Exercise aim: Rewrite everything in the exhibition passage from "DEBRA BEATTIE, Expo" down to "Courtesy the artist.", putting "film still" in place of "still image".

Source passage:
**********

DEBRA BEATTIE, Expo Schmexpo, 1986, still image from 16mm film transferred to video with color and sound: 5 min 30 sec. Courtesy Griffith University Art Museum, Brisbane.

BUSH VIDEO, Meta-Video Programming, 1974, still image from Sony video cassette, Umatic KC-30 with color and sound: 30 min. Courtesy the artist.

“Cognitive Dissidents” also paid homage to the great formal experimentation by video artists in this period. Meta-Video Programming (1974) by the short-lived collective Bush Video relayed a psychedelic ebb and surge of color. One of the first experiments with video feedback, Meta-Video Programming creates a kaleidoscopic visual plane of infinite regress. Similarly, Joan Brassil’s Kimberley Stranger Gazing (1988) reimagines the video monitor as a surface of rippling patterns to evoke the marks of colonization on the Australian central desert. A pioneer of video and sound art, Brassil superimposed footage of corrugated iron upon microscopic images of grass seeds and cartographic contours, all set to the sound of clashing telegraph lines. The artist originally projected Kimberley Stranger Gazing behind curved sheets of Perspex, making the film’s wavering images even more liquid and hallucinatory. Having trained as a sculptor, Brassil never lost sight of the spatial potential of video in her practice; yet, in “Cognitive Dissidents,” her work simply appeared on a medium-scale, 16:9 monitor.

**********

Recorded data:
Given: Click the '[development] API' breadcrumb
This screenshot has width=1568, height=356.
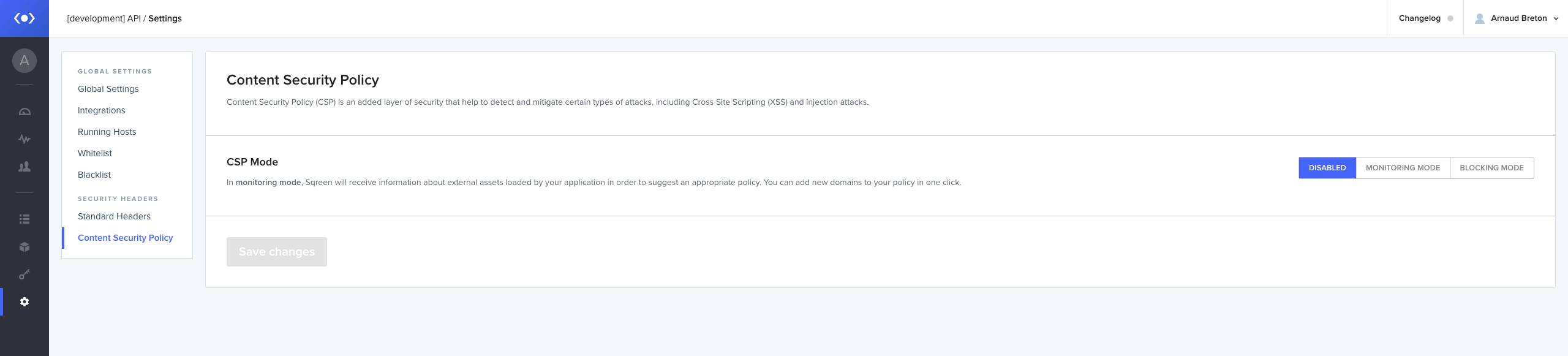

**********

Response to this exercise:
DEBRA BEATTIE, Expo Schmexpo, 1986, film still from 16mm film transferred to video with color and sound: 5 min 30 sec. Courtesy Griffith University Art Museum, Brisbane.

BUSH VIDEO, Meta-Video Programming, 1974, film still from Sony video cassette, Umatic KC-30 with color and sound: 30 min. Courtesy the artist.